(Problem description): Duplicate the following data verbatim, everything from the line containing "Task: Choose the スマートフォン radio button" down to the line containing "click(208, 193)", both of those lines included.
>> BEGIN Records for the exercise
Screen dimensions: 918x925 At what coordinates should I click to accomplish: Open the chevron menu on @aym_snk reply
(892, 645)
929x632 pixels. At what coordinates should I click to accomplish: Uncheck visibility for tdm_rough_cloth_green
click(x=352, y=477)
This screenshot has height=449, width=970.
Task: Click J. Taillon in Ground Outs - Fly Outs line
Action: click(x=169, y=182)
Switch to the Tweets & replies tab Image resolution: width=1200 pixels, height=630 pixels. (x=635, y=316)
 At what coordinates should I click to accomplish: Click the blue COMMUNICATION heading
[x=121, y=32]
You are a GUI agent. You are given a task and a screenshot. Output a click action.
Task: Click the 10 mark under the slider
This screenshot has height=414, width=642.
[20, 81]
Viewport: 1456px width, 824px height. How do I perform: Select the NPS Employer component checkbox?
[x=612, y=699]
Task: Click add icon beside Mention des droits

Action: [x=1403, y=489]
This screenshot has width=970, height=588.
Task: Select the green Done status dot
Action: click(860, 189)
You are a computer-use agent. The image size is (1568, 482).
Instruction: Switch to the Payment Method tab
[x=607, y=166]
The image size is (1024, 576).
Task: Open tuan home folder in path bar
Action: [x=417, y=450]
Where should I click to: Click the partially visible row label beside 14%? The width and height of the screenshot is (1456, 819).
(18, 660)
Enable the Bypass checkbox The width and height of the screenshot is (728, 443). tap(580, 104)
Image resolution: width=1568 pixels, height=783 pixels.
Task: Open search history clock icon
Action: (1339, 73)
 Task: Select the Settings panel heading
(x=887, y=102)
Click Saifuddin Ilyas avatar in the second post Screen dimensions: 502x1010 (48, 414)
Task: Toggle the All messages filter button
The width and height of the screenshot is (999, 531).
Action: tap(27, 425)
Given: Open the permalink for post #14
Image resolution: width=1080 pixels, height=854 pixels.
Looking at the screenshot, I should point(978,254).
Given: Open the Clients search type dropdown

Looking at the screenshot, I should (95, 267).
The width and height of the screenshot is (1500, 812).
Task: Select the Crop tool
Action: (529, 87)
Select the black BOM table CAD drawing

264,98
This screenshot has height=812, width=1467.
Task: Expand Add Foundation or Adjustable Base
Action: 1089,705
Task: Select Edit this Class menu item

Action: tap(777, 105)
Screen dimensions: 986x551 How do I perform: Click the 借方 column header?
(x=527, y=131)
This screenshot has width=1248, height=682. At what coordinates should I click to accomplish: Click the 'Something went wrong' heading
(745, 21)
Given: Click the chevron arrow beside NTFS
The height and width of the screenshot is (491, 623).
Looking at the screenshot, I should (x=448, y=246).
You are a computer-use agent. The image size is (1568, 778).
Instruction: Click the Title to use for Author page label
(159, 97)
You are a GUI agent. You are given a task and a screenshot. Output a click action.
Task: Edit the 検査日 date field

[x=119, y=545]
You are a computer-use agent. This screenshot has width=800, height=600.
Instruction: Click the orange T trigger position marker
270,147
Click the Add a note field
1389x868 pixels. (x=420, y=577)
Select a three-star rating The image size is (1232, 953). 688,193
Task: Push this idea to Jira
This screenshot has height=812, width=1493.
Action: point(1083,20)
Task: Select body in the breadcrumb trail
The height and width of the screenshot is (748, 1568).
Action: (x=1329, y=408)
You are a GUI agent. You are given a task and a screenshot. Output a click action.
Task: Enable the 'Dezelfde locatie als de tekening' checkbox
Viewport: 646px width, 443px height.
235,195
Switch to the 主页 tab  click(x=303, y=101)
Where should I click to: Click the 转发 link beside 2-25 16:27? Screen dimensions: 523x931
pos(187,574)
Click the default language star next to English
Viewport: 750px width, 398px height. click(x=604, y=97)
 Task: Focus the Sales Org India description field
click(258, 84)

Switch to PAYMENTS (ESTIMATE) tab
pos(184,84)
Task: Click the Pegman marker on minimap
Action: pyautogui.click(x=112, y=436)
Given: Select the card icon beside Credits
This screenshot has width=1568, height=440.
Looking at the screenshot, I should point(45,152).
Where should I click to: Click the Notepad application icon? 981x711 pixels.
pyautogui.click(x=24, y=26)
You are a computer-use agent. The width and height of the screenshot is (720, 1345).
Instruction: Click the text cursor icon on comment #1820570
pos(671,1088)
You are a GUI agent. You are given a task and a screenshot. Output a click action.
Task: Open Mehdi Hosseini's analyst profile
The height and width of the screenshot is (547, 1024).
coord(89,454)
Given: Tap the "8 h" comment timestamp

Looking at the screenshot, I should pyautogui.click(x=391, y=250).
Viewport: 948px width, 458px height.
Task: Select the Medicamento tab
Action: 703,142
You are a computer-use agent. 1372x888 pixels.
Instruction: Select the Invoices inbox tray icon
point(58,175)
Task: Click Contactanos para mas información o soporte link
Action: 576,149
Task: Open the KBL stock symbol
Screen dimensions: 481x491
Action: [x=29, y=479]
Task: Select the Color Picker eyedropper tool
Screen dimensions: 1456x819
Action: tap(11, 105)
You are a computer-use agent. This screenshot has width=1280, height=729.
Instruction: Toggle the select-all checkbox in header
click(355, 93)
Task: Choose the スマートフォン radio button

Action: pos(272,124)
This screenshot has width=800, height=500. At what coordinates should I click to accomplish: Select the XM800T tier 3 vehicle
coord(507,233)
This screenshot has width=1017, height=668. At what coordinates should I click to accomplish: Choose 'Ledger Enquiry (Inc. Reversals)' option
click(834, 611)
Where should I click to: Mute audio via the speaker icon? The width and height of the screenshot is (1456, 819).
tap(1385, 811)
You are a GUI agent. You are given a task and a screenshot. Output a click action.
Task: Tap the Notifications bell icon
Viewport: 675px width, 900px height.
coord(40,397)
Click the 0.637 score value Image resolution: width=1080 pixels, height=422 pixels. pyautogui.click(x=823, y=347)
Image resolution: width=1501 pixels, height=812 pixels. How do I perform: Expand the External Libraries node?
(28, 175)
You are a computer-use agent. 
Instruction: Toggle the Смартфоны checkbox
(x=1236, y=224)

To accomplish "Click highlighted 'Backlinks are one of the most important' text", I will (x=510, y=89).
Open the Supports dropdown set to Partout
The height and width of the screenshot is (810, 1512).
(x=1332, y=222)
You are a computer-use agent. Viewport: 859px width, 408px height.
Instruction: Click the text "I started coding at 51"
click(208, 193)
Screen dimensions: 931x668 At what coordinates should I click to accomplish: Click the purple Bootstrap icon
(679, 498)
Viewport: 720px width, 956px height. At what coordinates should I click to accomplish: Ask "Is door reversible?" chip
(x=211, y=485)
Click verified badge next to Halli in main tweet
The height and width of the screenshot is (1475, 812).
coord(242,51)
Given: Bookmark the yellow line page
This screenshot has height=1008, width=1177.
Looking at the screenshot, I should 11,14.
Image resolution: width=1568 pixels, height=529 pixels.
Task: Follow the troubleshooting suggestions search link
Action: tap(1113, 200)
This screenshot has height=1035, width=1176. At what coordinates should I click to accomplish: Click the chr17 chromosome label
>> END Records for the exercise
(Solution to this task):
Task: Choose the スマートフォン radio button

Action: pos(272,124)
This screenshot has width=800, height=500. At what coordinates should I click to accomplish: Select the XM800T tier 3 vehicle
coord(507,233)
This screenshot has width=1017, height=668. At what coordinates should I click to accomplish: Choose 'Ledger Enquiry (Inc. Reversals)' option
click(834, 611)
Where should I click to: Mute audio via the speaker icon? The width and height of the screenshot is (1456, 819).
tap(1385, 811)
You are a GUI agent. You are given a task and a screenshot. Output a click action.
Task: Tap the Notifications bell icon
Viewport: 675px width, 900px height.
coord(40,397)
Click the 0.637 score value Image resolution: width=1080 pixels, height=422 pixels. pyautogui.click(x=823, y=347)
Image resolution: width=1501 pixels, height=812 pixels. How do I perform: Expand the External Libraries node?
(28, 175)
You are a computer-use agent. 
Instruction: Toggle the Смартфоны checkbox
(x=1236, y=224)

To accomplish "Click highlighted 'Backlinks are one of the most important' text", I will (x=510, y=89).
Open the Supports dropdown set to Partout
The height and width of the screenshot is (810, 1512).
(x=1332, y=222)
You are a computer-use agent. Viewport: 859px width, 408px height.
Instruction: Click the text "I started coding at 51"
click(208, 193)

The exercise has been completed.